• Reading passage
•••••

RMS Empress of France, formerly SS Alsatian was an ocean liner built in 1913-1914 by William Beardmore and Company at Glasgow in Scotland for Allan Line.
In total, the ship's service history encompasses 99 trans-Atlantic voyages, 5 trans-Pacific voyages, and 8 other cruises in addition to her war service.

Service
This ship was the first North Atlantic liner with a cruiser stern. The vessel was built by William Beardmore & Co Ltd. at Glasgow. She was an 18,481 gross register tonnage ship, length 571.4 ft x beam , two funnels, two masts, four propellers and a speed of 18 knots. Her initial configuration provided accommodation for 287 1st class, 504 2nd class and 848 3rd class passengers.

The ocean liner was initially launched as SS Alsatian on 22 March 1912. She sailed from Liverpool on her maiden voyage to Saint John, New Brunswick for the Allan Line on 17 January 1914. On 22 May 1914, set out on her first trans-Atlantic crossing from Liverpool to Quebec.

Her last voyage that summer began on 17 July 1914; and when she returned to Europe, the nascent war in Europe brought a close to this truncated peacetime period of the ship's history.

•••••

• Exercise set
A. According to the Empress of France passage, how many second-class passengers could the ship carry in her initial configuration?
B. Extend the Empress of France passage, picking up right after its final sentence.

• Data

•••••

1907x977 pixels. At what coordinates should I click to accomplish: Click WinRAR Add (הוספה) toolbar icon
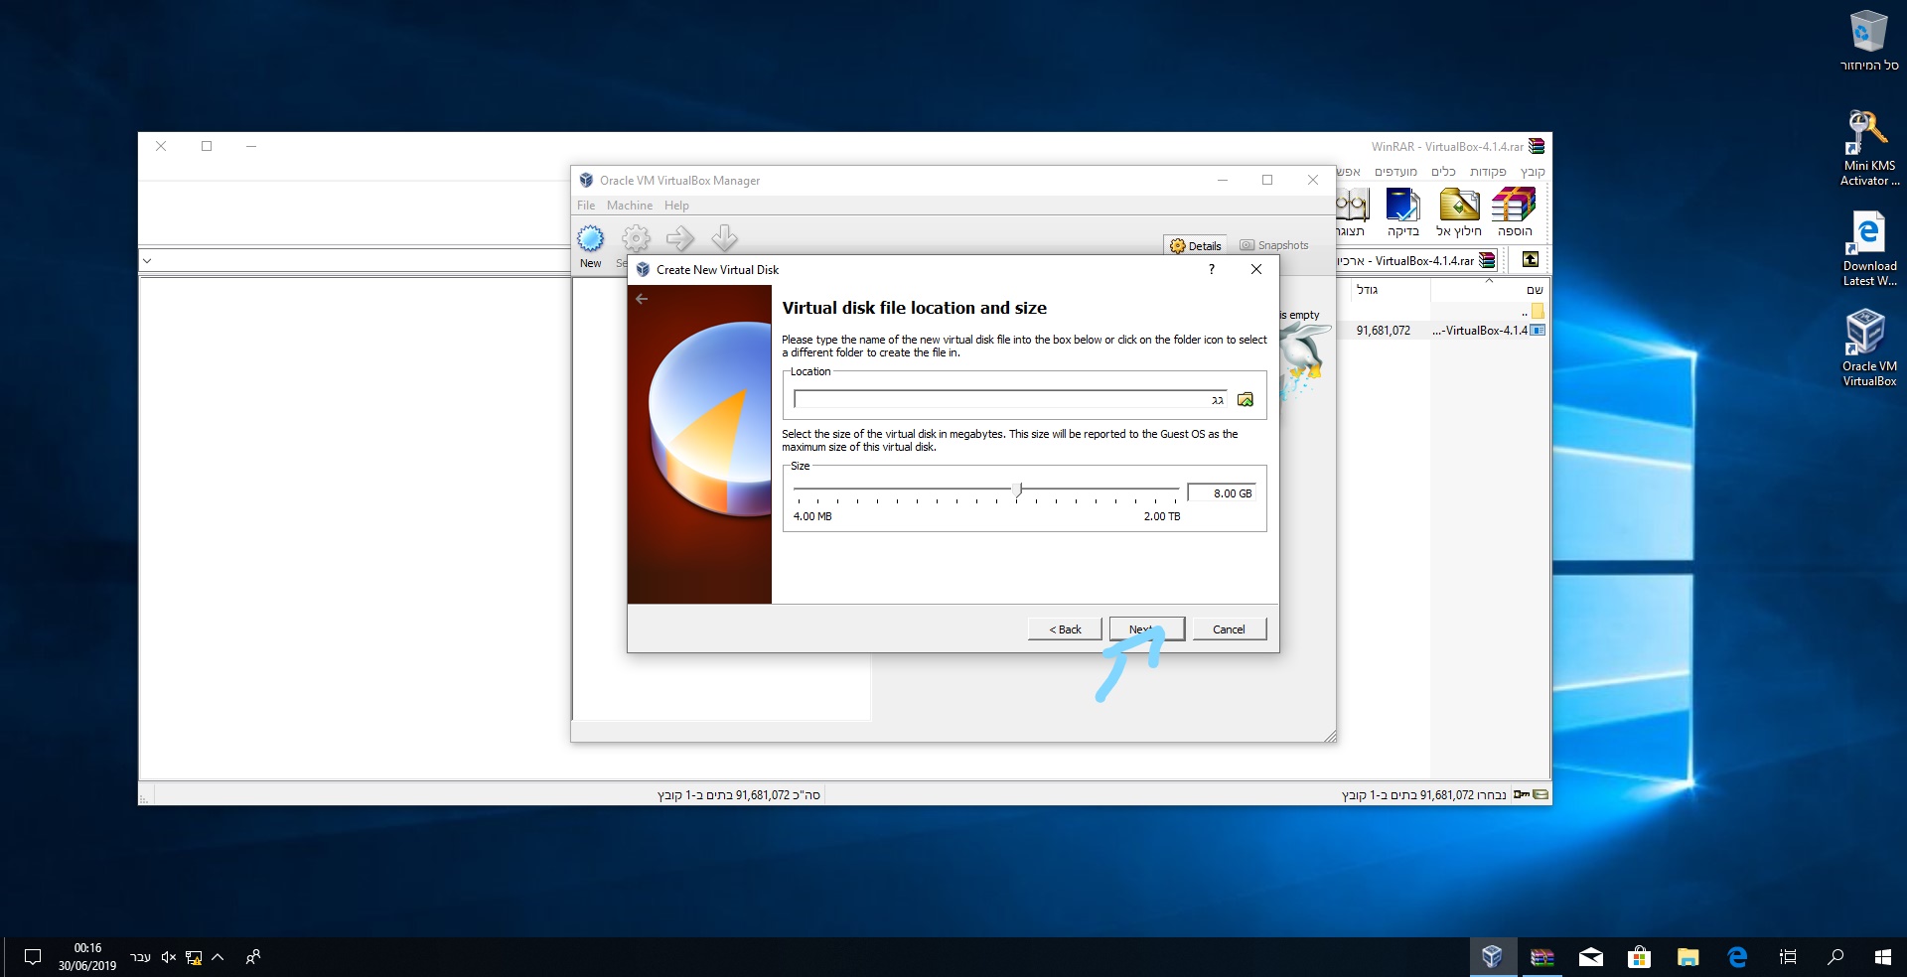coord(1514,213)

•••••

• Per-task outputs
A. 504

B.
World War I
During the First World War, Alsatian was converted into an Armed Merchant Cruiser, with an initial armament of eight 4.7-inch (120-mm) guns, although she was later re-armed with eight 6-inch (152-mm) guns and two 6-pounder (57-mm) anti-aircraft guns. Following conversion, she joined the 10th Cruiser Squadron patrolling off the Shetland Islands as part of the Northern Patrol maintaining the blockade of Germany. HMS Alsatian became flagship for Rear-Admiral Sir Dudley de Chair.  Later, Alsatian served as flagship for Vice-Admiral Sir Reginald Tupper.  During the war years, she became one of the first ships to be fitted with the new wireless direction-finding apparatus.  After the squadron was retired in 1917, she was re-fitted for peacetime service.

Between the wars

At war's end, the ship was added to the fleet of Canadian Pacific Ocean Services Ltd. (CP), which absorbed the entire Allan Line fleet.  On 28 September 1918, Alsatian began her first voyage from Liverpool to Canada as a newly flagged ship of the Canadian Pacific fleet. After a second, trans-Atlantic voyage, Alsatian was taken out of service for refitting at Glasgow.

The ship was renamed Empress of France on 4 April 1919.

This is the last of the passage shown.